Problem requirements: Give again, word for word, each line below starting at the one that contains "الصفحة الرئيسية (332, 800)" and ending at the one that contains "رأيك (986, 2487)".
* * * * * * * * *
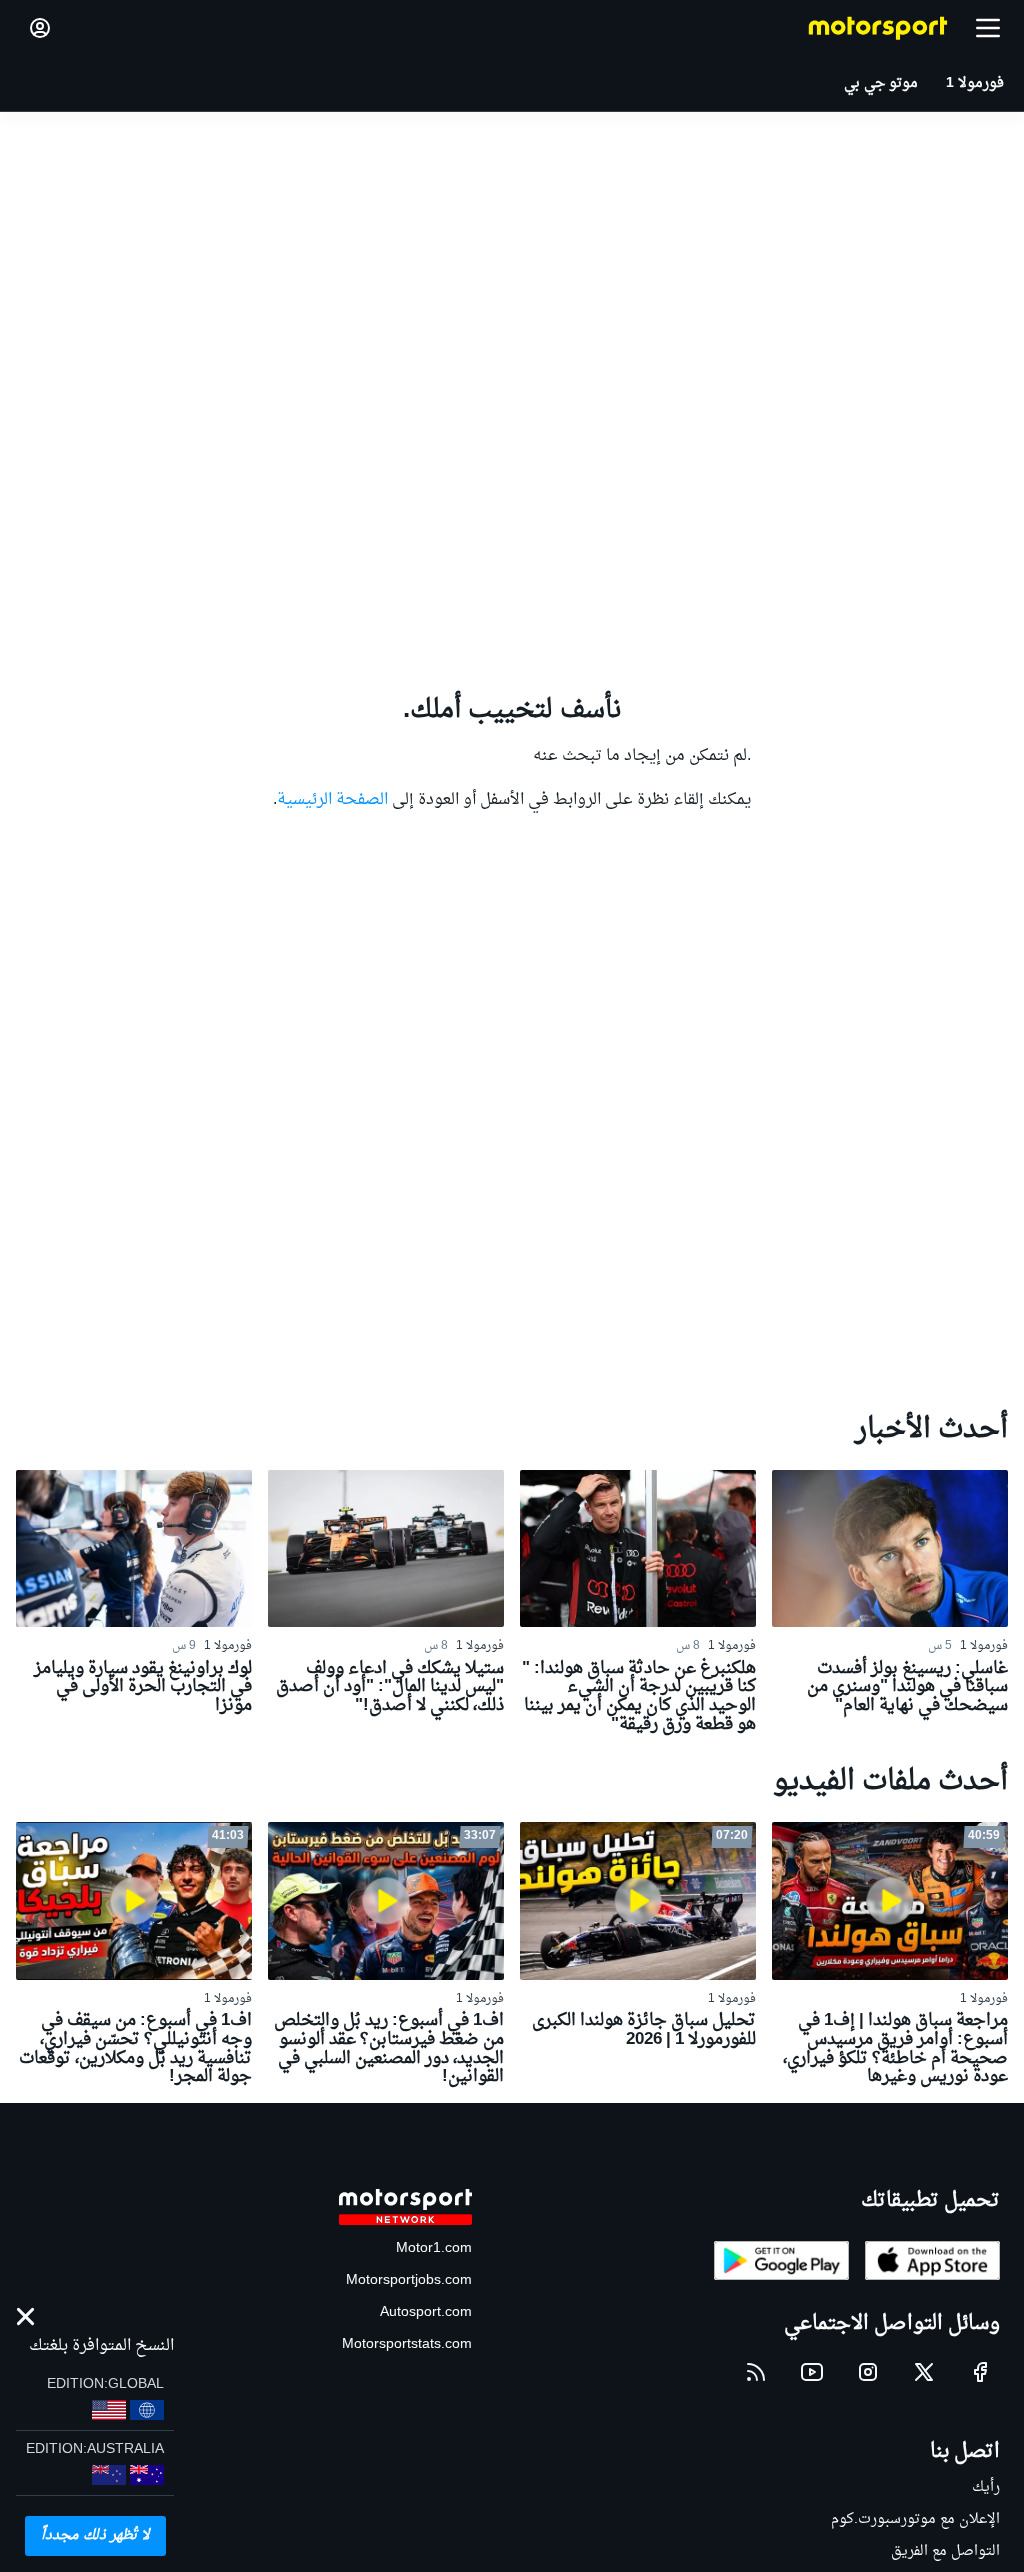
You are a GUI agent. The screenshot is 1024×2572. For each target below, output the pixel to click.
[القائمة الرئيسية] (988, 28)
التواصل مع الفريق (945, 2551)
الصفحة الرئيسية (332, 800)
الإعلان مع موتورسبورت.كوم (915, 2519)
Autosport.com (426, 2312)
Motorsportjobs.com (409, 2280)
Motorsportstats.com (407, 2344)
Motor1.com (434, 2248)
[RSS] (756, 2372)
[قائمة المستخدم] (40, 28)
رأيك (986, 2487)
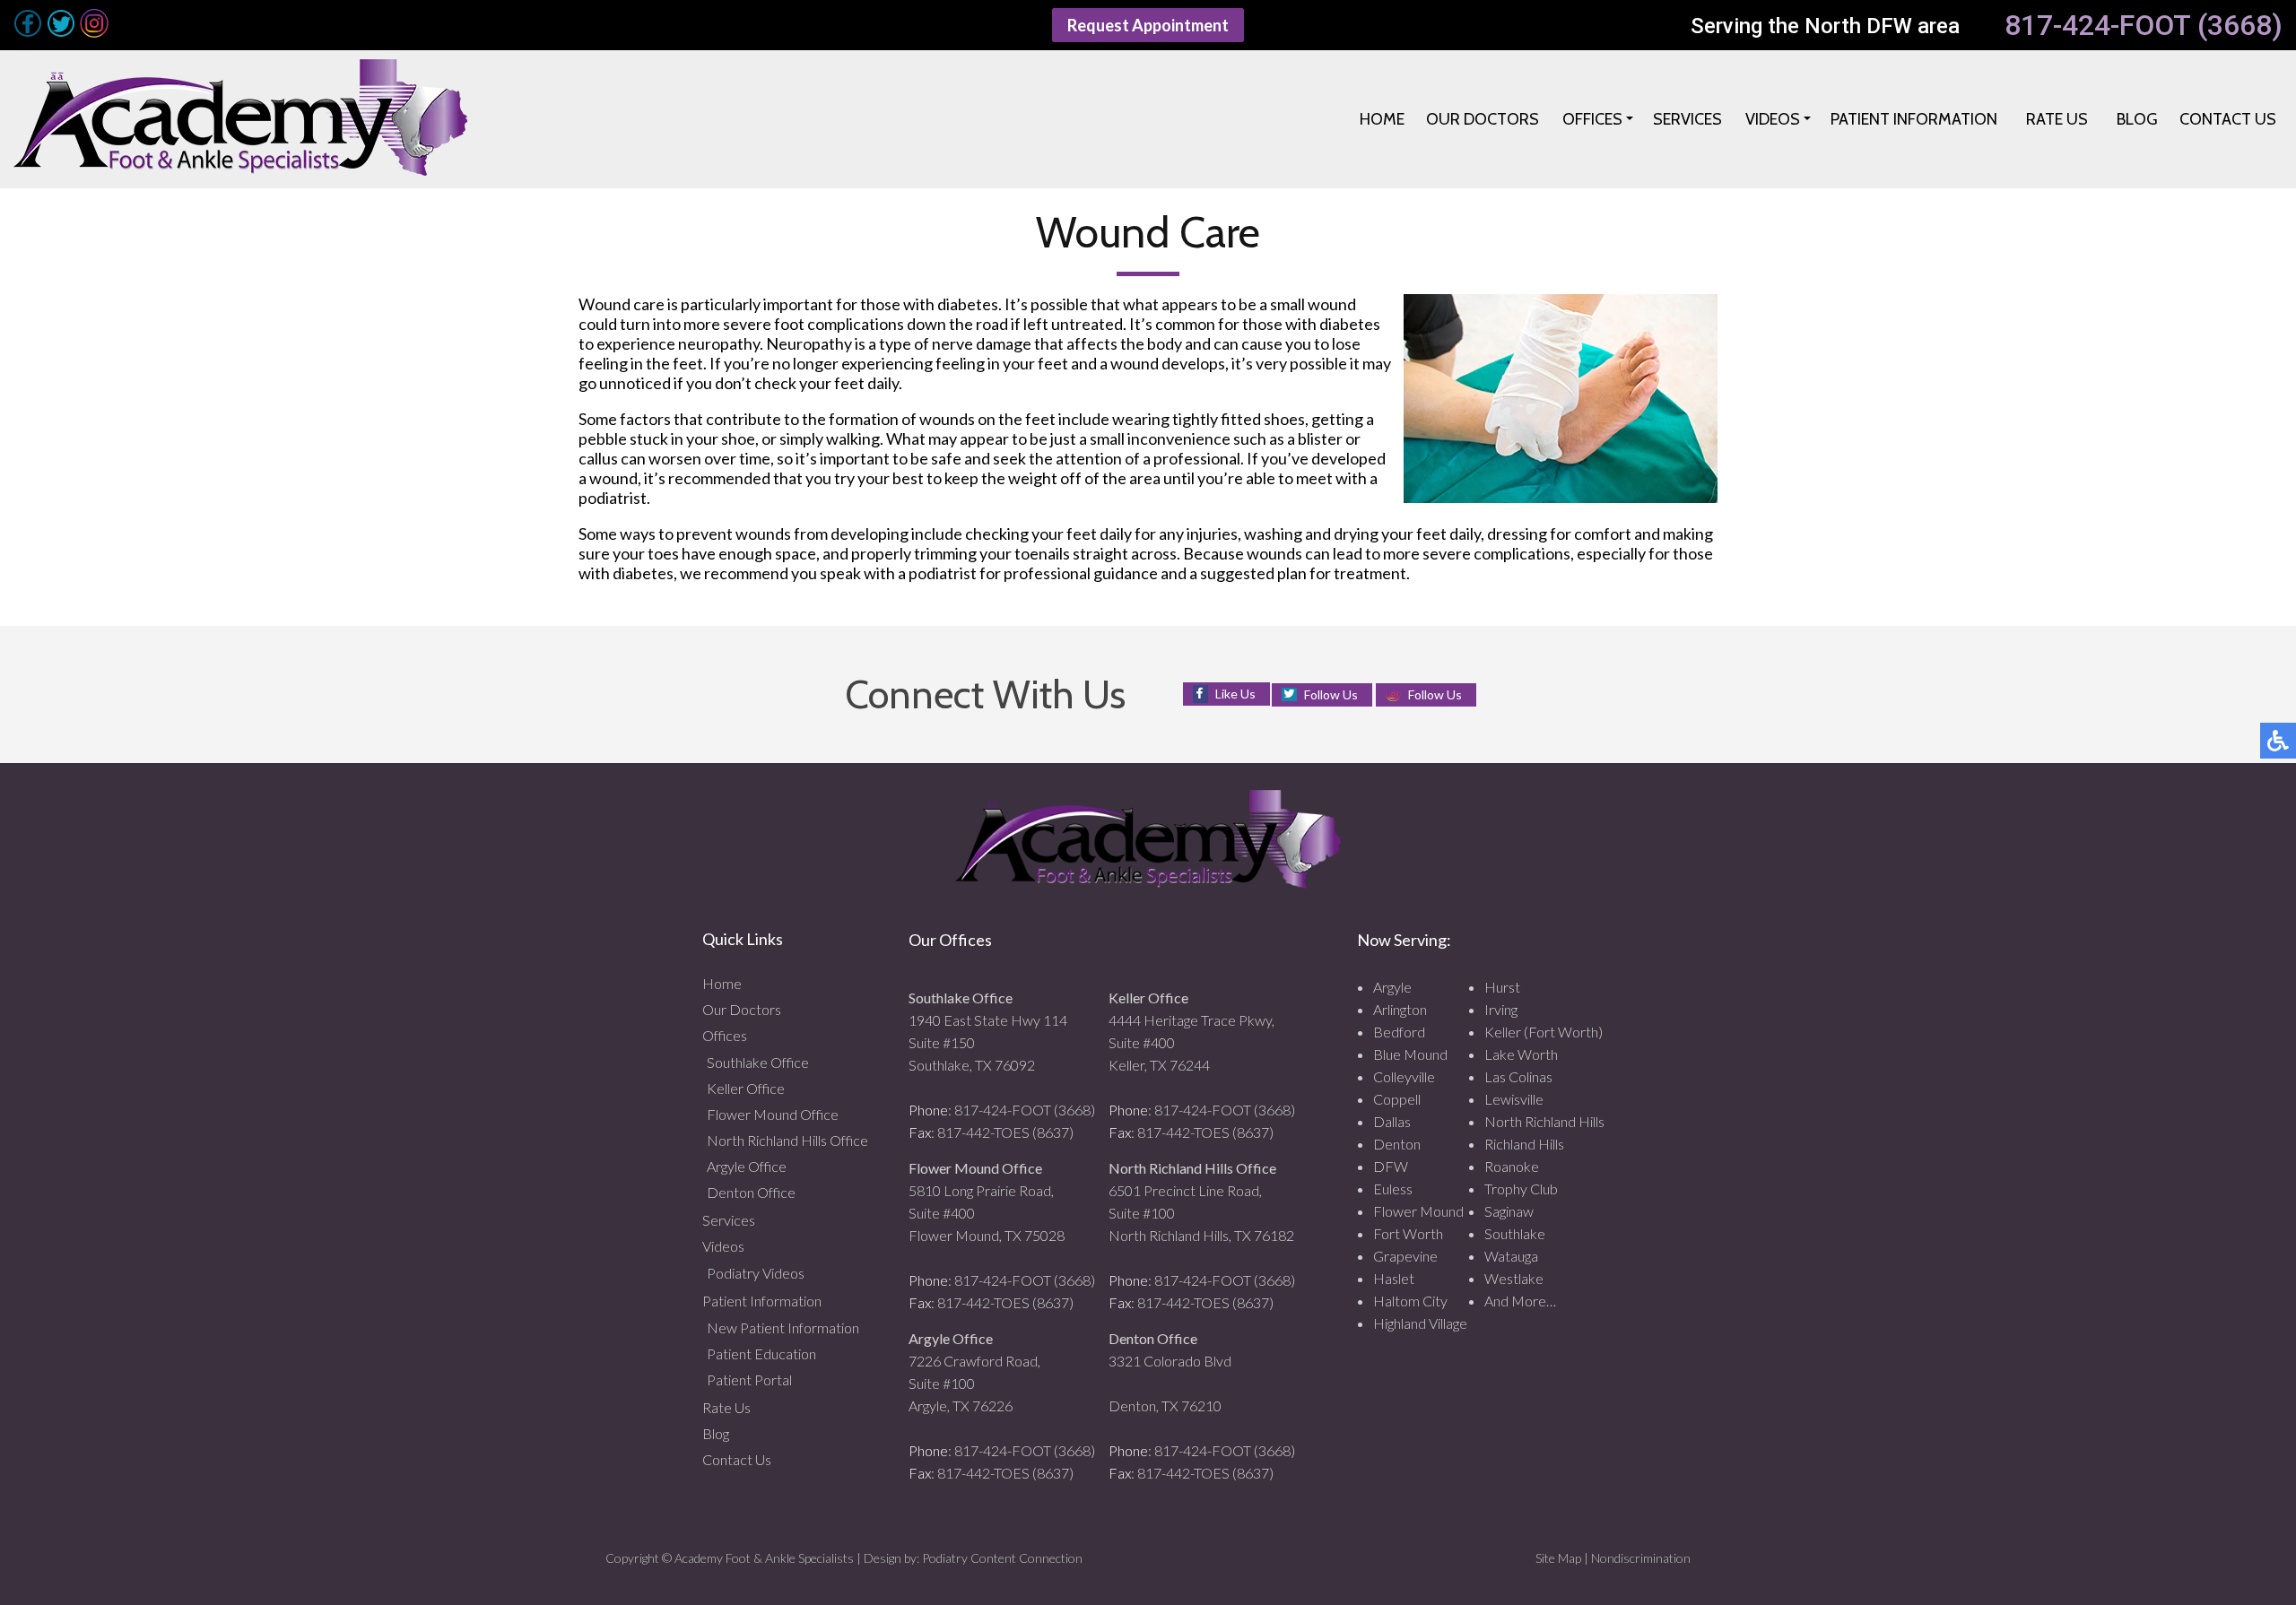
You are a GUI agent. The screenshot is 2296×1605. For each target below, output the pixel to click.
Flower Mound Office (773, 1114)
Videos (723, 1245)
* * * * * * * * *
Solved problem:
الصفحة الرئيسية (332, 800)
الإعلان مع موتورسبورت.كوم (915, 2519)
Autosport.com (426, 2312)
Motorsportjobs.com (409, 2280)
Motorsportstats.com (407, 2344)
Motor1.com (434, 2248)
[RSS] (756, 2372)
[قائمة المستخدم] (40, 28)
رأيك (986, 2487)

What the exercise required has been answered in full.